Mountain Record: The Zen Practitioner's Journal
- President: Abbot Geoffrey Shugen Arnold, MRO
- Editor: Suzanne Taikyo Gilman, MRO
- Categories: Buddhism, religion, arts, sciences, ethics, social action, business, ecology
- Frequency: Quarterly
- Circulation: unknown
- Publisher: Dharma Communications
- Founded: 1980
- Country: United States
- Language: American English
- ISSN: 0896-8942

= Mountain Record =

Quarterly magazine

Mountain Record: The Zen Practitioners' Journal a quarterly journal is a record of the sayings and doings of the Mountains and Rivers Order, its main house Zen Mountain Monastery in Mount Tremper, New York, and its affiliated temples and sitting groups. It is published quarterly by Dharma Communications the educational outreach arm of Zen Mountain Monastery.

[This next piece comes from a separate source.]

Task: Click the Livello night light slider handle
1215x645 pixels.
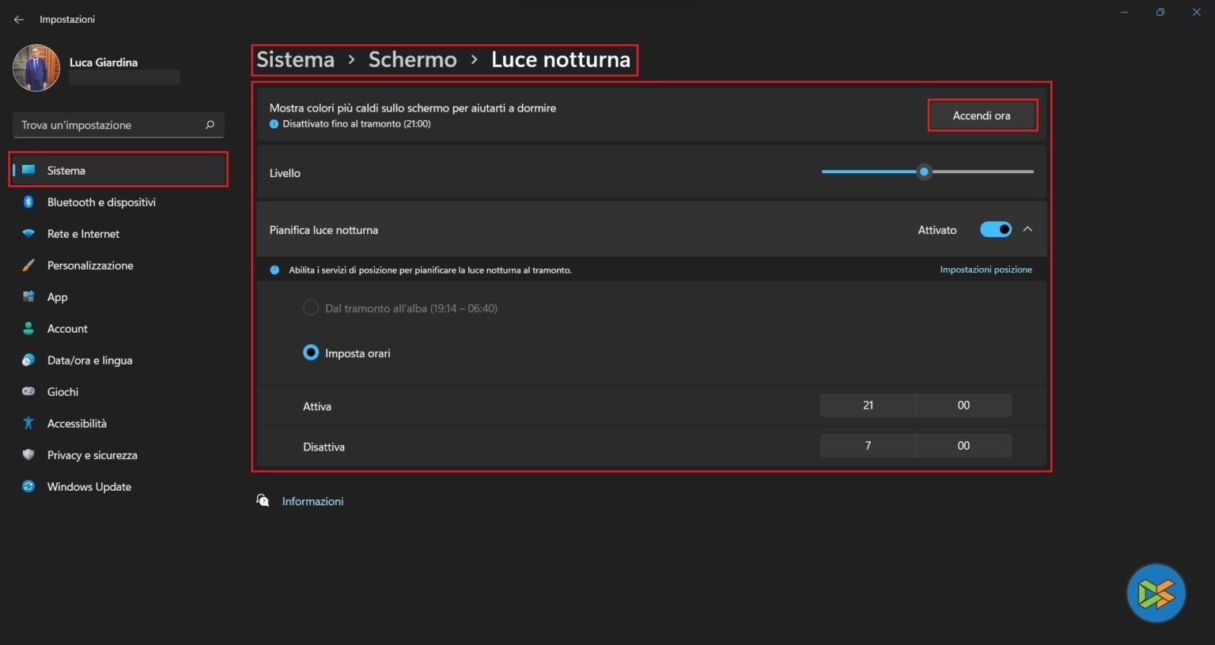Action: (924, 172)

Published since 1980, Mountain Record features over 120 pages of articles examining the heart of Zen training, as well as the challenges encountered in meditation practice and the actualization of wisdom in the world.

==Quotes==
Mountain Record is a perfect antidote for anyone who fears that Buddhist practice is being diluted by its current popularity in American culture. It is a voice of authenticity that reminds us of what genuine spiritual practice has always been and will continue to be long after it ceases to be fashionable.